■ What you will do:
Answer these from the abstract below.
(a) How long must the pediatric hospital keep its images?
(b) What technology was its first digital archive based on?
(c) What is its third-generation archive based on?

■ Reading passage:
Segment Open

Abstract

As hospitals convert from conventional film-based imaging to picture archival and communications systems (PACS), methods for managing an enormous library of images must change considerably. While most hospitals are required to retain general, nonmammographic, radiologic images for 7 years beyond the examination date, our pediatric hospital must maintain images until the child's eighteenth birthday, plus the 5-year statute of limitations. Although the physical extent of an electronic archive is tiny compared with a film archive, a long-range strategy is required to ensure that electronic images acquired today can be retrieved and viewed 23 years in the future. Challenges to the long-term stability of the electronic archive include the limited and uncertain shelf life of high-density electronic storage media, the finite maintainability of the electromechanical systems for reading the media, the short product lifetime of software for accessing the images, rapid development of higher density storage products, and the exponential advancement of computer and networking technology that fuels product obsolescence. Since we cannot assure the function of our current archive in two decades, we are committed to a continual process of migration of old electronic image data to newer media and systems. As an early-adopter of PACS technology, Texas Children's Hospital's (TCH) archive management experience is relevant to others. Although not filled to capacity, our first digital archive, based on phase-change write-once-read-many (WORM) technology, was forced into an inactive status by software and hardware changes. Our second set of archives was partially filled with low-density magneto-optical disk (MOD) media, when the drives were upgraded to high density and then filled to capacity. This undesirable situation forced us into shelf management of media. Our third-generation archive is based on a helical tape library with the capacity to contain 7 years of examinations. We will describe the motivation for data migration, limitations in the methods available to perform the migration, and unanticipated benefits of the migration process.

Segment Closed

■ Data section:
Segment Open

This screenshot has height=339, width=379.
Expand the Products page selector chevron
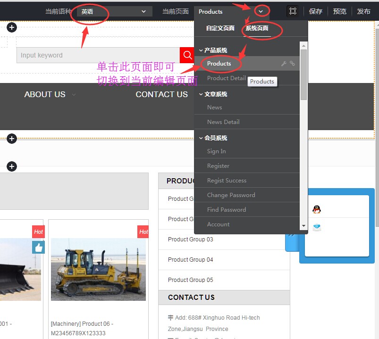tap(261, 11)
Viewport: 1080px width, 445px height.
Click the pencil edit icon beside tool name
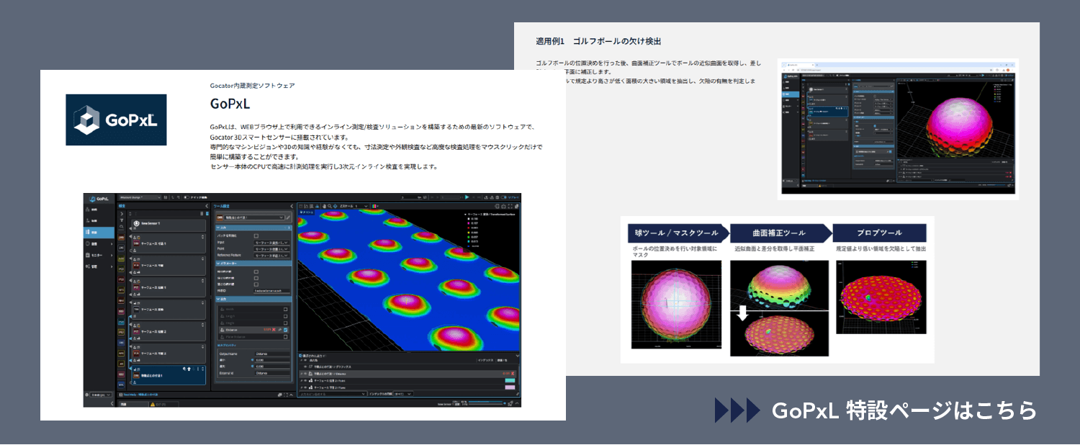(x=288, y=217)
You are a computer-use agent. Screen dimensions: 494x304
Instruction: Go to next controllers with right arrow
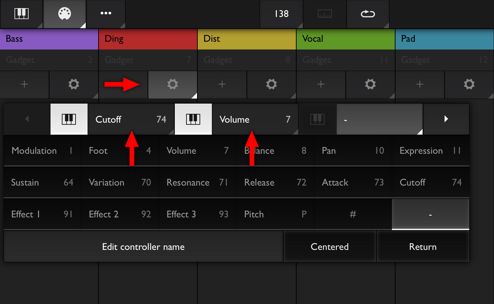[x=446, y=119]
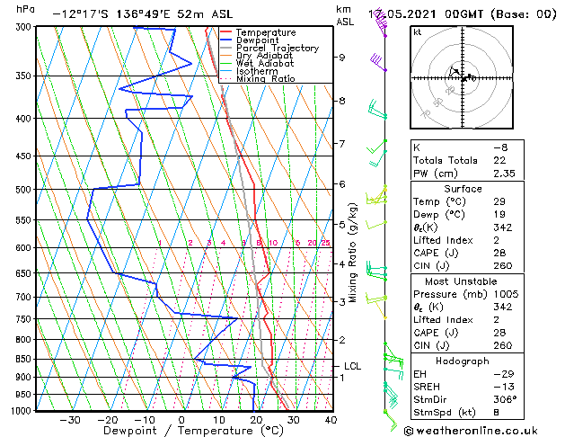Click the Isotherm legend entry
The image size is (565, 437).
click(x=249, y=71)

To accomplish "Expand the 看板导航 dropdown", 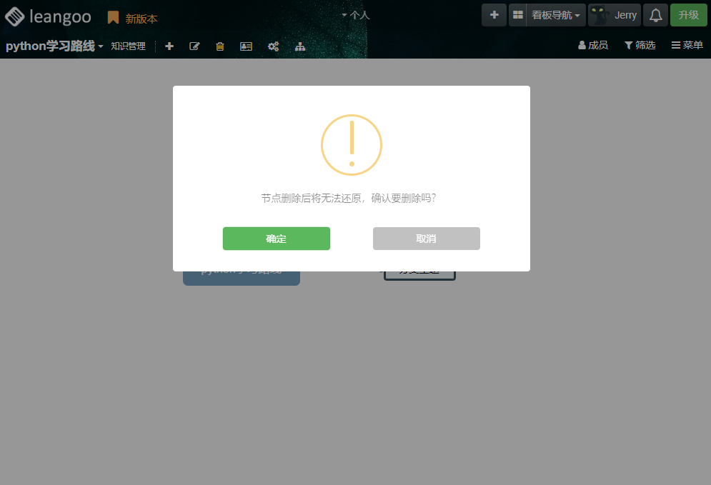I will (556, 15).
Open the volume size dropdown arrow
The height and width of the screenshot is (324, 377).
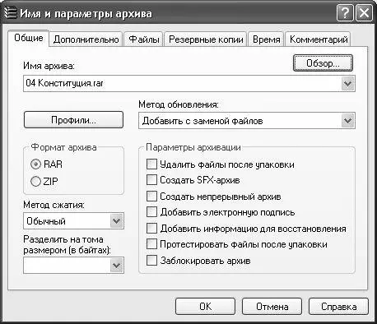tap(117, 265)

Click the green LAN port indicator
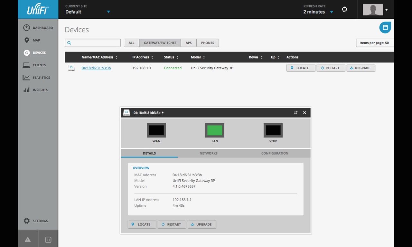coord(215,130)
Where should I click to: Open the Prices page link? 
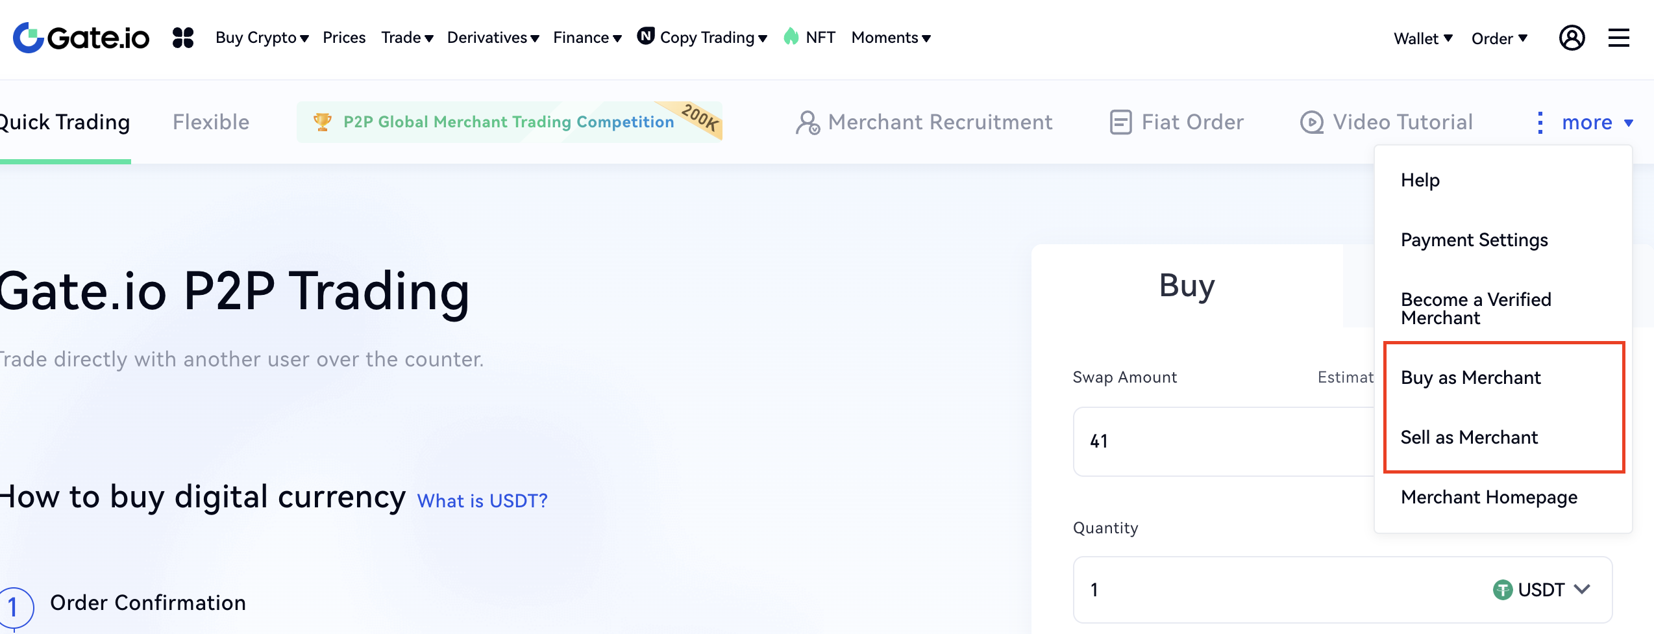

Segment Closed

■ Answer to the problem:
(a) Until the child's eighteenth birthday, plus the 5-year statute of limitations.
(b) Phase-change write-once-read-many (WORM) technology.
(c) A helical tape library with the capacity to contain 7 years of examinations.